Sto cercando di seguire le indicazioni della guida di upgrade kde da 4.4 a 4.6 ma con risultati non soddisfacenti.Last edited by mrl4n on Wed May 25, 2011 5:00 pm; edited 1 time in total

----------

## djinnZ

Non è che dici molto ma in primo luogo la guida suggerisce USE="consolekit dbus policykit udev -hal" per una ragione

revdep-rebuild ... questo sconosciuto ...

--depclean ... questa sconosciuta (e dannosa opzione di emerge) ...

etc.

Quando ti sarai ben documentato su --depclean (opzione notoriamente pericolosa per questo sottolineo il documentarsi e pensar bene prima di lanciare emerge --depclean) e revdep-rebuild ti si potrà aiutare.

e vedi che non devi rimuovere solo hal ma anche hal-info etc.

Ma è stato stabilizzato già il 4.6 ? Immagino di no, perché in tal caso mi auguro vivamente che ti sia passato per la testa di usare l'unmask dell'overlay kde e non di fare a manina (e tanto vale a questo punto passare direttamente al 4.6.3).

Altri problemi (non è che sia chiaro quali sono i problemi che incontri) potrebbero essere per "file collision".

La localizzazione per diversi applicativi è passata in kde-l10n piuttosto che come flag LINGUAS dei singoli pacchetti o parte di un nomepacchetto-it (non mi ricordo quali sono a parte konq-plugins).

Per questo puoi solo disinstallare il pacchetto incriminato od aggiornarlo preventivamente.

Tra l'altro esiste anche un --resume --skipfirst che aiuta (ma non troppo) in questi casi.

La stampante smette di funzionare può voler dire tutto ma non dice nulla, potresti provare con un semplice emerge -1 cups (con hal ed hal-info rimossi ovviamente).

[OT]vedo un bel -march=i686 ed un -j5 insieme, non so quale sia la tua cpu ma -fomit-frame-pointer , un march un tantino più azzeccato (ma anche native anzichenò), togliere -pipe se compili in ram ed USE="sse & C" non ci starebbero male secondo me ma è solo la mia modestissima opinione.[/OT]

NB: ovviamente il tono è scherzoso, vivendo in cotanta repubblica delle banane dobbiamo tentare di ridere in qualche modo anche quando c'è solo da piangere.

Già che mi trovo vorrei "congelare" gli unmask legandoli alla versione specifica installata piuttosto che per slot (come è per l'verlay).
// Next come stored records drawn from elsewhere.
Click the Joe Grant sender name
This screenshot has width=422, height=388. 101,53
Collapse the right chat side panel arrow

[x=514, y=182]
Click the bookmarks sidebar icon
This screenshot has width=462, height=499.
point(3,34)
Suggerimenti?

----------

## mrl4n

Seguendo la tua "scherzosa" osservazione del mio make.conf ho apportato, come da tue indicazioni, alcune modifiche...ora si che ho un sistema che funziona: 18 minuti per sincronizzare eix.

Sono davvero soddisfatto.

----------

## djinnZ

fammi capire... che hai modificato?

Al di là degli scherzi è importante riportare la soluzione, allo smascheramento di kde 4.6 potrebbe essere utile a qualcun altro sapere come hai risolto.

----------

## neretux

Per favore indica come hai risolto perchè io sono bloccato nella stessa situazione

----------

## djinnZ

L'avevo detto io... l'avevo detto io... l'avevo detto io...   :Twisted Evil: 

Inizia con il seguire i miei improbabili suggerimenti oppure riporta l'errore esatto.

nella ristrutturazione di kde si sono dimenticati di aggiungere dei blocker ai pacchetti l10-n quindi se è un conflitto apri un bug (anche se hai risolto nel frattempo)

----------